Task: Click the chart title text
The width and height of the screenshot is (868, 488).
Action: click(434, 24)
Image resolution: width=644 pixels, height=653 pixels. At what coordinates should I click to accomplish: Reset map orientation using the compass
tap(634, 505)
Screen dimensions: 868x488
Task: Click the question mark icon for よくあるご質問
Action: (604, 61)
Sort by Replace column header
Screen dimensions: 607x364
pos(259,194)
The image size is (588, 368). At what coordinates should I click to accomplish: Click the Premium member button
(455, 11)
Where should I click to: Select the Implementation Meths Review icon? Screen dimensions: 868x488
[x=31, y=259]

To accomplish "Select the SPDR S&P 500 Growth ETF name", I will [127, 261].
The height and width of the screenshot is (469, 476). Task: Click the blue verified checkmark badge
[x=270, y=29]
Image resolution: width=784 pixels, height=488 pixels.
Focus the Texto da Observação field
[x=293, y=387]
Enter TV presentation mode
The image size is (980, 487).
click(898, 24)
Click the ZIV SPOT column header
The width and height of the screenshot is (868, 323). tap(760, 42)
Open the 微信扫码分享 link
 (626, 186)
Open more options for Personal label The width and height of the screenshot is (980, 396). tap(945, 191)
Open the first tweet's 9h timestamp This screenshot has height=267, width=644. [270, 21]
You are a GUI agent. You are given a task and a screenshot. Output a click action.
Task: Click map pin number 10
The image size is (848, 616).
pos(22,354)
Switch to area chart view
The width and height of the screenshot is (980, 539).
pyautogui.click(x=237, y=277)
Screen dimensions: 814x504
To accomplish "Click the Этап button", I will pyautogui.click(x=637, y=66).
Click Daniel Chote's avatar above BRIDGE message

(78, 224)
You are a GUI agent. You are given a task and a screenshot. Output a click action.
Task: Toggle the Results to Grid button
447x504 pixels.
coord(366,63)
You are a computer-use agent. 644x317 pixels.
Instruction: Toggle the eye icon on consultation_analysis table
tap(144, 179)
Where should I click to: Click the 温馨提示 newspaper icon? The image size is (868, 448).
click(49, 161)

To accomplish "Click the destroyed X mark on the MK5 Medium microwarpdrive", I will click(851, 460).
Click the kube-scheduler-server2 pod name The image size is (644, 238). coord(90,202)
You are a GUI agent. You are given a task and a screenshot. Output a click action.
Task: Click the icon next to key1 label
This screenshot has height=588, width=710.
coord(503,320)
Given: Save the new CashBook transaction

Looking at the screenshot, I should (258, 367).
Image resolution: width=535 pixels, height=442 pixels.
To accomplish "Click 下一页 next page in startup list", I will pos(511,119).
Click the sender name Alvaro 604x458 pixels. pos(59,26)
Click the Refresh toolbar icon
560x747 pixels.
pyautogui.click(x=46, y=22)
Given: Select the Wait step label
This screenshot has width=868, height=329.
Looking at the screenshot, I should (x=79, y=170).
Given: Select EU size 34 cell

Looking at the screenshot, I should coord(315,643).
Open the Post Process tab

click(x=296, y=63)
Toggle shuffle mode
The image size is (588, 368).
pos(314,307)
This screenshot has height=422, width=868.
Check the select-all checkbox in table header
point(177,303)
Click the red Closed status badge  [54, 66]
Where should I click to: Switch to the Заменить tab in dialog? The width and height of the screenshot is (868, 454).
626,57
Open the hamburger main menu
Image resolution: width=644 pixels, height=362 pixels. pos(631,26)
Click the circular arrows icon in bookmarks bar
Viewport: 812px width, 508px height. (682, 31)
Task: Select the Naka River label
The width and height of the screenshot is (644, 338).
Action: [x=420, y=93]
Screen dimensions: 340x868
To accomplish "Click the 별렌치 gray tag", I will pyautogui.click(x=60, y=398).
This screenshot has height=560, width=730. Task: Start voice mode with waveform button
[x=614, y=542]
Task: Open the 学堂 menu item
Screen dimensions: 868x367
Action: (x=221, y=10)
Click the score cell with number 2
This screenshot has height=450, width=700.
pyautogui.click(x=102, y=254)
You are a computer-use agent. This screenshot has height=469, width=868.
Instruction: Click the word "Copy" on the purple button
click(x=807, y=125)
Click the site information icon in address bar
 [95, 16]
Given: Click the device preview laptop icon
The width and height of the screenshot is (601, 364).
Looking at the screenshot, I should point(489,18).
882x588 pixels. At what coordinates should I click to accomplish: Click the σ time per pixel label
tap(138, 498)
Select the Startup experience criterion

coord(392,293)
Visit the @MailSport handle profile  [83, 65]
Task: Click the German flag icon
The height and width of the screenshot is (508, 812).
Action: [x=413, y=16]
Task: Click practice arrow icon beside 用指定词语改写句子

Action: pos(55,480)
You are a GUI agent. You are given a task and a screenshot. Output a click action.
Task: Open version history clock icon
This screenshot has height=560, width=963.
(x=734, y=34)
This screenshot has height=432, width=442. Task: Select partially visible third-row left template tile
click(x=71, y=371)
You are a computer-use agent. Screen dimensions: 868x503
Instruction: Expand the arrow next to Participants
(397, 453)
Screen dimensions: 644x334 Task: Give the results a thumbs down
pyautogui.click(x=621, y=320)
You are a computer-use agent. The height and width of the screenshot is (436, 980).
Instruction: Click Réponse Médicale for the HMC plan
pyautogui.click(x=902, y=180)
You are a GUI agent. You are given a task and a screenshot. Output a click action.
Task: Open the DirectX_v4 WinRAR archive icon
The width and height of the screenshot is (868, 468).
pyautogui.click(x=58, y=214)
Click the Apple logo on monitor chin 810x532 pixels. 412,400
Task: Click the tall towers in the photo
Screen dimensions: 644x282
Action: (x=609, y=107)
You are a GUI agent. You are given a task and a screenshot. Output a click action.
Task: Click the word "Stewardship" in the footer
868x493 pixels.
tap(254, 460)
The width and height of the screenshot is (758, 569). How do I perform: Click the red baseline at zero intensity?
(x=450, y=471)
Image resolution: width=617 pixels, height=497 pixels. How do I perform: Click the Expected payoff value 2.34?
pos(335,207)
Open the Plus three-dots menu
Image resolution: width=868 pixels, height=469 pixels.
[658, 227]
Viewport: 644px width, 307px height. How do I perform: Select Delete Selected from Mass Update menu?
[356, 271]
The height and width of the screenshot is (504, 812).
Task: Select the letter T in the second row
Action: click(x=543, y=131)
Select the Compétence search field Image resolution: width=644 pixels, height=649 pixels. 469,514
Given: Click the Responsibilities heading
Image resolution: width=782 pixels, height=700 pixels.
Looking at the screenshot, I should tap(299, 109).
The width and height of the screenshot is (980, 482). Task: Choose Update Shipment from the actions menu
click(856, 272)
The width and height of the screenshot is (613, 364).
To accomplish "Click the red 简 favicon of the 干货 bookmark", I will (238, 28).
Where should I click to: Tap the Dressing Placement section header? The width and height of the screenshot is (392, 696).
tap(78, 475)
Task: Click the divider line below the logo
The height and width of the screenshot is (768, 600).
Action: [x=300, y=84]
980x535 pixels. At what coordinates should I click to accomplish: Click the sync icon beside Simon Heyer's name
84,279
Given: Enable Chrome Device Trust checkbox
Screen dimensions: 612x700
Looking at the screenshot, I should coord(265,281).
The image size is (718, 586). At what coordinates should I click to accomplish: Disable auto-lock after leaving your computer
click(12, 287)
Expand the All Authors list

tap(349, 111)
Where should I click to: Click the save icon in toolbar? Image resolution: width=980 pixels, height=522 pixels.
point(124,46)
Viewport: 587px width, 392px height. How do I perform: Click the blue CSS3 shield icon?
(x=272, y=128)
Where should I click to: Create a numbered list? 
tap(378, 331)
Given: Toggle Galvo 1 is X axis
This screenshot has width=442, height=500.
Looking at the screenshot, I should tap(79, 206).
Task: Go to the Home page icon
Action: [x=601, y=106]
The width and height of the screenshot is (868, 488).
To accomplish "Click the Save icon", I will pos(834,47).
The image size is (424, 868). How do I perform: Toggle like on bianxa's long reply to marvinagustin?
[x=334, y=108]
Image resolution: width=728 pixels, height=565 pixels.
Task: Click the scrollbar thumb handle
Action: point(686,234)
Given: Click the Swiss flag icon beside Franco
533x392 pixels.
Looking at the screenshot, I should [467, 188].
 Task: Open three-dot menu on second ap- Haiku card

********

:: Objective ::
Rewrite the stretch of the listing from its start through the line containing "Open more options", changing "checkmark" to "tick" and leaving everything else unchanged.

:: Written solution ::
Task: Click the chart title text
The width and height of the screenshot is (868, 488).
Action: click(434, 24)
Image resolution: width=644 pixels, height=653 pixels. At what coordinates should I click to accomplish: Reset map orientation using the compass
tap(634, 505)
Screen dimensions: 868x488
Task: Click the question mark icon for よくあるご質問
Action: (604, 61)
Sort by Replace column header
Screen dimensions: 607x364
pos(259,194)
The image size is (588, 368). At what coordinates should I click to accomplish: Click the Premium member button
(455, 11)
Where should I click to: Select the Implementation Meths Review icon? Screen dimensions: 868x488
[x=31, y=259]

To accomplish "Select the SPDR S&P 500 Growth ETF name", I will [127, 261].
The height and width of the screenshot is (469, 476). Task: Click the blue verified tick badge
[x=270, y=29]
Image resolution: width=784 pixels, height=488 pixels.
Focus the Texto da Observação field
[x=293, y=387]
Enter TV presentation mode
The image size is (980, 487).
click(898, 24)
Click the ZIV SPOT column header
The width and height of the screenshot is (868, 323). tap(760, 42)
Open the 微信扫码分享 link
 (626, 186)
Open more options for Personal label The width and height of the screenshot is (980, 396). tap(945, 191)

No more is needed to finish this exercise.